Constituents of ginger rhizome (Zingiber officinale Roscoe) inhibit Interleukin-1β maturation and secretion in stimulated human monocytes by a phospholipase A2 dependent manner

Ginger (Zingiber officinale Roscoe) is widely used against emesis and inflammatory diseases [1] but the exact mode of action remains to be elucidated. Functional inhibition of NF-κB and MAP kinases [2], or inhibition of COX-2 [3] were reported. The main constituent of ginger rhizome (6-gingerol) is believed to be the dominant active compound, but results on PGE2 inhibition [4] also indicates that several other chemically related compounds seem to be involved in the immunomodulatory effects.

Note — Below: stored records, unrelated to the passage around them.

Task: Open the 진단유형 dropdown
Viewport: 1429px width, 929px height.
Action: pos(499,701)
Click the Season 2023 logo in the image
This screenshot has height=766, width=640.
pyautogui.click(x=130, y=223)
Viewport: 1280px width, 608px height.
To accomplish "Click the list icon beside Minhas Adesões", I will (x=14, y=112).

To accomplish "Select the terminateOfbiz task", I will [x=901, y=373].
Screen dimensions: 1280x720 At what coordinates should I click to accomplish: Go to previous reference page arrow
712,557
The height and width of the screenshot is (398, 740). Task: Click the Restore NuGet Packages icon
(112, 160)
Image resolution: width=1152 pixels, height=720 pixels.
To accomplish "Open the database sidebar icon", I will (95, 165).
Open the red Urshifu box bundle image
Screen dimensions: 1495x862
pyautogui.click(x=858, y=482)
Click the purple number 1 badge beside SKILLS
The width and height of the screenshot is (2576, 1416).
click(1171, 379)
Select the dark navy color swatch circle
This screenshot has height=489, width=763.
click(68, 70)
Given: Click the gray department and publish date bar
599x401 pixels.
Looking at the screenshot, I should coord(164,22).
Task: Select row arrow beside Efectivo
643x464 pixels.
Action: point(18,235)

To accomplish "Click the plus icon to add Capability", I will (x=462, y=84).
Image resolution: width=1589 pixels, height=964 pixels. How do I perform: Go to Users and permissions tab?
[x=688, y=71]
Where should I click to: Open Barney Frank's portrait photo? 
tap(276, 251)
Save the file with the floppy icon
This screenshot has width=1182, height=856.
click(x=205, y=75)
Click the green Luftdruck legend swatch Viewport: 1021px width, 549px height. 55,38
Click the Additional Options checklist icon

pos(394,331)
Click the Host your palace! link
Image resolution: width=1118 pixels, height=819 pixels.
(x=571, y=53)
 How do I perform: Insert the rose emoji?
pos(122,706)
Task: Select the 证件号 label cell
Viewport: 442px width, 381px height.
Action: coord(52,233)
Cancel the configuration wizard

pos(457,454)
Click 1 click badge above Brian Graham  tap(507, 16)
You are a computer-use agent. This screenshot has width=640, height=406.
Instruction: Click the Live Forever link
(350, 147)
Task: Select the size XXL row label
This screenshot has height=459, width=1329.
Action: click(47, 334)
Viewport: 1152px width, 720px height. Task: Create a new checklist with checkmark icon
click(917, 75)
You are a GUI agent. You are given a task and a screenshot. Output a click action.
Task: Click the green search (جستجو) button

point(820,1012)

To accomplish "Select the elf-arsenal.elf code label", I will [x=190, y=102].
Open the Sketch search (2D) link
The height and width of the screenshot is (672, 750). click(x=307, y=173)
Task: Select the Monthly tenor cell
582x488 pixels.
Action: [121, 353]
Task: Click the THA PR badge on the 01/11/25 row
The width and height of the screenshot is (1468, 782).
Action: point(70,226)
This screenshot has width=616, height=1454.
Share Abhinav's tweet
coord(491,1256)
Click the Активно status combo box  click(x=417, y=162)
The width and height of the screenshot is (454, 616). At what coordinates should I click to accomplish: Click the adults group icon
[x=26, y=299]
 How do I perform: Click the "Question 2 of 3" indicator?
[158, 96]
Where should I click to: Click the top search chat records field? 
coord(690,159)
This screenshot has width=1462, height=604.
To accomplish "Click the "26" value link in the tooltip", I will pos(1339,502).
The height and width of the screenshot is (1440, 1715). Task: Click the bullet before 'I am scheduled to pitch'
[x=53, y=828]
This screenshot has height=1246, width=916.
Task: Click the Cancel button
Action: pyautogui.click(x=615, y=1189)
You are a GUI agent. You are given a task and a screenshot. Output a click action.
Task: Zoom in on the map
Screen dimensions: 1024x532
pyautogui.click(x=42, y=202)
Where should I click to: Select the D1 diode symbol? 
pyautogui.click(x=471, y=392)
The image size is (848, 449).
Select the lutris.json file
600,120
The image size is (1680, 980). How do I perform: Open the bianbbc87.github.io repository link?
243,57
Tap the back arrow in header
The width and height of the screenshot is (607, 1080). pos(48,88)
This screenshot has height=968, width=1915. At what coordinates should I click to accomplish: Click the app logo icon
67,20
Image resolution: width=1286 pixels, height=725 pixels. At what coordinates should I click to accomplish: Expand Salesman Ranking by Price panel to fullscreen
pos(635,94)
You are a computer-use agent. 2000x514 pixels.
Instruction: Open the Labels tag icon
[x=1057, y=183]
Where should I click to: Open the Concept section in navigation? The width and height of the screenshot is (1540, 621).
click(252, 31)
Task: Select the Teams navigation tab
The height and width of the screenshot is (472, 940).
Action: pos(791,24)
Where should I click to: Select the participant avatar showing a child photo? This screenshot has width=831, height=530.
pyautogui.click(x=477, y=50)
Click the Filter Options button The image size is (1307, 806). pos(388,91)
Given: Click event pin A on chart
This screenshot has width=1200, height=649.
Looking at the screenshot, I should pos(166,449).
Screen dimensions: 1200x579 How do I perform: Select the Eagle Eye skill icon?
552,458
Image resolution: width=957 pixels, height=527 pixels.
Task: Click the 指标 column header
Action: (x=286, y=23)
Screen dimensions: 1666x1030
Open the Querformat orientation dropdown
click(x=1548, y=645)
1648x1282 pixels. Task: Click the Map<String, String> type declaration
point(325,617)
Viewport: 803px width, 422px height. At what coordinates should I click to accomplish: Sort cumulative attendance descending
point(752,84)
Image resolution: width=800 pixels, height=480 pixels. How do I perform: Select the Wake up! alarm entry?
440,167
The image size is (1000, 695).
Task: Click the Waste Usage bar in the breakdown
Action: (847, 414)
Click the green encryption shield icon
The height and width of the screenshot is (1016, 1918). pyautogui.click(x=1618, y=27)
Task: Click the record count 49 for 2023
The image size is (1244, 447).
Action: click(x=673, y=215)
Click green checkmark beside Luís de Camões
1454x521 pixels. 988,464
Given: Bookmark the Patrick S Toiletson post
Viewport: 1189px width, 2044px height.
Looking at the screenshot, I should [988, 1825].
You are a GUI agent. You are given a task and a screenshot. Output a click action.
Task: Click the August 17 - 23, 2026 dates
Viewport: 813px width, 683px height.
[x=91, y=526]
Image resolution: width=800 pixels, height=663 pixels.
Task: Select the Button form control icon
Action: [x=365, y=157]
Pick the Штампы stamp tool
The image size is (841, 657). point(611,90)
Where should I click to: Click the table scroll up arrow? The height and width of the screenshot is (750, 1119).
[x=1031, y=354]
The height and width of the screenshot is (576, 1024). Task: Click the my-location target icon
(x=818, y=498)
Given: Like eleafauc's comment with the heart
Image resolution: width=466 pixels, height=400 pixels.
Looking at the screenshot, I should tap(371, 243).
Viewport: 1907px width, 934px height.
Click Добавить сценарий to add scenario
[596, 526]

We tested ginger extracts (50µg/ml) and pure compounds (10–50µM) in stimulated human whole blood and could show an inhibition of different cytokines in dependence of the used stimuli with the exception of interleukin-1β (IL-1β) being consequently down-regulated (up to 74% inhibition). Using Cytometric Bead Arrays and Western Blots we could demonstrate that in isolated human monocytes the iPLA₂ dependent maturation and the cPLA₂ dependent secretion are reduced, depending on assay conditions, to 3–22% and 61–88% respectively (at 10µg/ml), whereas transcription/translation was unaffected. Using flow cytometry we show that ion fluxes are not affected.

The suppression of secreted mature IL-1β as a key player in inflammatory diseases like rheumatism and the possible inhibition of phospholipases are likely to contribute to the anti-inflammatory potential of ginger preparations.

References: [1] Srivastava, K.C. et al. (1992) Med. Hypotheses 39:342–348.

[2] Kim, S.O. et al. (2004) Biofactors 21:27–31.

[3] Tjendraputra, E. et al. (2001) Bioorg. Chem. 29:156–163.

[4] Jolad, S.D. et al. (2004) Phytochemistry 65:1937–1954.